▶ [Apply what you read]
- a) Write out the case report's text from "Source of Support: None, Conflict" to "review of literature.", swapping in "immunization" where "vaccination" appears.
- b) Name every author listed on the case report.

▶ [Selected excerpt]
══════════════════════════════
CASE REPORT Year : 2022  |  Volume : 34  |  Issue : 3  |  Page : 373-378

Unilateral acute central serous chorioretinopathy with inactivated coronavirus disease 2019 vaccination: A case report and review of literature

Mojtaba Abrishami1, Seyedeh Maryam Hosseini2, Nasser Shoeibi2, Hamid Reza Heidarzadeh2
1 Eye Research Center, Mashhad University of Medical Sciences, Mashhad, Iran; Ocular Oncology Service, Department of Ophthalmology and Visual Sciences, University of Toronto, Toronto, Canada, Iran
2 Eye Research Center, Mashhad University of Medical Sciences, Mashhad, Iran

Date of Submission03-Feb-2022Date of Decision28-May-2022Date of Acceptance28-May-2022Date of Web Publication30-Nov-2022

Correspondence Address:
Hamid Reza Heidarzadeh
Eye Research Center, Khatam-Al-Anbia Eye Hospital, Qarani Blvd, Mashhad
Iran

Source of Support: None, Conflict of Interest: None

DOI: 10.4103/joco.joco_41_22

Purpose: To report unilateral acute-onset central serous chorioretinopathy (CSC) following vaccination with inactivated coronavirus disease 2019 (COVID-19) vaccine in a healthy patient.
Methods: Case report and review of literature.
══════════════════════════════
(Pixel coordinate grounding data)
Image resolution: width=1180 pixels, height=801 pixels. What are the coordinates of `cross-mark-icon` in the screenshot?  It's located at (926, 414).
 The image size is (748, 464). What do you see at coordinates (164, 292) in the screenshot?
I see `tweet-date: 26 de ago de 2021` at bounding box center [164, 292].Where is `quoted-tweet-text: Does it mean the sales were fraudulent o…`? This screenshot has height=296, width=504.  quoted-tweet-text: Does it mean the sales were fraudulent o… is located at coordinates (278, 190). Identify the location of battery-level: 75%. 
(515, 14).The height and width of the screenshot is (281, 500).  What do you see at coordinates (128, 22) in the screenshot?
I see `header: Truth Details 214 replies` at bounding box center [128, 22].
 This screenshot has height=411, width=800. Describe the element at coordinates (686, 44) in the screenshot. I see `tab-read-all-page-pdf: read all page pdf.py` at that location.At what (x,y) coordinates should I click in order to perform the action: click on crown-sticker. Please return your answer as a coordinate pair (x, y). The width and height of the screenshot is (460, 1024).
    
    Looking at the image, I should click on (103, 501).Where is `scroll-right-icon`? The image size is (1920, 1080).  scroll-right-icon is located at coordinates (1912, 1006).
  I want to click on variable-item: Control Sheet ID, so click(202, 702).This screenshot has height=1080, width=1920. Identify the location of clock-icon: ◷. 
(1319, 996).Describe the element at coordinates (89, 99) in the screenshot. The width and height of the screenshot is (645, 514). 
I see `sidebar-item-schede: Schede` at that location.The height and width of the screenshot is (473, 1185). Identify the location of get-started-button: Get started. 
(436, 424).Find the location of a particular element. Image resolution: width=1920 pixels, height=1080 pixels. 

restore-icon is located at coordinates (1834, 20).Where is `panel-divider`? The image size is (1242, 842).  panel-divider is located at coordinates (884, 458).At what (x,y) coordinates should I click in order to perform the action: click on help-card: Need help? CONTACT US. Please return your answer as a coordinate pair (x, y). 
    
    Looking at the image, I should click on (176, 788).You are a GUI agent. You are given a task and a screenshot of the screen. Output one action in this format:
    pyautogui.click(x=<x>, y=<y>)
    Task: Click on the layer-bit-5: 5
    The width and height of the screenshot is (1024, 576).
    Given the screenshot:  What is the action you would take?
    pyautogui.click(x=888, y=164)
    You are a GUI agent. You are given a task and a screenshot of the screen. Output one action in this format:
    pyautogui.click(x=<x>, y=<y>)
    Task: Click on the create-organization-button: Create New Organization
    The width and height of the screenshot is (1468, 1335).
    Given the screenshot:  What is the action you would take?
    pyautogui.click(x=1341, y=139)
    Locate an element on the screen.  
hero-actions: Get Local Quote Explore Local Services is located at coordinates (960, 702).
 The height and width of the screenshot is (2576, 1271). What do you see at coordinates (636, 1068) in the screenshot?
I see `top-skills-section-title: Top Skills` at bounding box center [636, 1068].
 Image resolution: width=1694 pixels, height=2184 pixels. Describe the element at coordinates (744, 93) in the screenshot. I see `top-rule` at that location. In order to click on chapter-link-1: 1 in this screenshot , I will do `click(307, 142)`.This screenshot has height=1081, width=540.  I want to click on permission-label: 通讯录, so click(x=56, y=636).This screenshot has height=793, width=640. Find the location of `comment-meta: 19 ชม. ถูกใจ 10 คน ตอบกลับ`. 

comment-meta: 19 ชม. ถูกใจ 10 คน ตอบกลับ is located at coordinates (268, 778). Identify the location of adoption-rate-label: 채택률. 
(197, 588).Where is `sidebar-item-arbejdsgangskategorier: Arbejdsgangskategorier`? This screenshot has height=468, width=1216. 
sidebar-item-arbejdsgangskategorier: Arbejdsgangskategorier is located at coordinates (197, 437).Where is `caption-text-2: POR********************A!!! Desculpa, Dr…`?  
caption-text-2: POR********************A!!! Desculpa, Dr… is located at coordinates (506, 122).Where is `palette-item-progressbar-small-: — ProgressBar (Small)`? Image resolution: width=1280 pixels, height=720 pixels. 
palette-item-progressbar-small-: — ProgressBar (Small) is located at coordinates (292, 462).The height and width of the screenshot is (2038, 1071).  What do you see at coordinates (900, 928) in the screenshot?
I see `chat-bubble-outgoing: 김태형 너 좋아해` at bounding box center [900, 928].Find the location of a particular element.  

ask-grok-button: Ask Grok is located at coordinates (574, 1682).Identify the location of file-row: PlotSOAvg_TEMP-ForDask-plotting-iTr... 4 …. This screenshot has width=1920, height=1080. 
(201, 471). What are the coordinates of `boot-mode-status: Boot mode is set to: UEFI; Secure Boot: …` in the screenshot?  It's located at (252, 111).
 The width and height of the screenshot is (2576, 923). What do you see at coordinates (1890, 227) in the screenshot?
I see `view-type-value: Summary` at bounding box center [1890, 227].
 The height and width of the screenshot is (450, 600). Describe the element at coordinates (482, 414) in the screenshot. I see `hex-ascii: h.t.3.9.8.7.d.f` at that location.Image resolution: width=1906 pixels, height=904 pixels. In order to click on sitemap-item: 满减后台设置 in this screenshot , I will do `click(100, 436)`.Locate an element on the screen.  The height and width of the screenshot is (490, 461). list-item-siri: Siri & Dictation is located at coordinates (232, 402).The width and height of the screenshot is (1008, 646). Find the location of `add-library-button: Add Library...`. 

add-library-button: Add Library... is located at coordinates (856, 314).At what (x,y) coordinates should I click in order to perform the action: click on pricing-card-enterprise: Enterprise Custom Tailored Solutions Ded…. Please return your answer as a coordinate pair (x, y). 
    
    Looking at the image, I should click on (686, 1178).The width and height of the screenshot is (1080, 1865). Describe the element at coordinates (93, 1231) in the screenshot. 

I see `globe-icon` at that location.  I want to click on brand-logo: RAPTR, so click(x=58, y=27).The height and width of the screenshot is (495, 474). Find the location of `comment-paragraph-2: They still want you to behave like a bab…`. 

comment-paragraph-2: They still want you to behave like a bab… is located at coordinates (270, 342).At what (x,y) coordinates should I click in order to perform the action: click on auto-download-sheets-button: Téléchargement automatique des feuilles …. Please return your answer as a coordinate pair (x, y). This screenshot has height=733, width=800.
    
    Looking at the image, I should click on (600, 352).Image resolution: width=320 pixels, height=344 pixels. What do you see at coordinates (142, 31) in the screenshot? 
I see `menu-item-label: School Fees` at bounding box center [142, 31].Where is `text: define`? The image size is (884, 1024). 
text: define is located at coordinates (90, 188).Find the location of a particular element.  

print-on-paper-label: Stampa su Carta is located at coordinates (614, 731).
══════════════════════════════
▶ [Expected responses]
- a)
Source of Support: None, Conflict of Interest: None

DOI: 10.4103/joco.joco_41_22

Purpose: To report unilateral acute-onset central serous chorioretinopathy (CSC) following immunization with inactivated coronavirus disease 2019 (COVID-19) vaccine in a healthy patient.
Methods: Case report and review of literature.

- b) Mojtaba Abrishami, Seyedeh Maryam Hosseini, Nasser Shoeibi, Hamid Reza Heidarzadeh